◆ DATA EXCERPTS
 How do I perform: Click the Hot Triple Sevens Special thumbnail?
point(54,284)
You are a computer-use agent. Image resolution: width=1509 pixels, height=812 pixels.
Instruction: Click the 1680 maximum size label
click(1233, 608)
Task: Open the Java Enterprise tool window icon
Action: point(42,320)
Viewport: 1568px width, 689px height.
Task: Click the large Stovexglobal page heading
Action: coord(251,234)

◆ PROMPT
Reproduce the entire listing word for word.

◆ EXERCISE SOLUTION
 How do I perform: Click the Hot Triple Sevens Special thumbnail?
point(54,284)
You are a computer-use agent. Image resolution: width=1509 pixels, height=812 pixels.
Instruction: Click the 1680 maximum size label
click(1233, 608)
Task: Open the Java Enterprise tool window icon
Action: point(42,320)
Viewport: 1568px width, 689px height.
Task: Click the large Stovexglobal page heading
Action: coord(251,234)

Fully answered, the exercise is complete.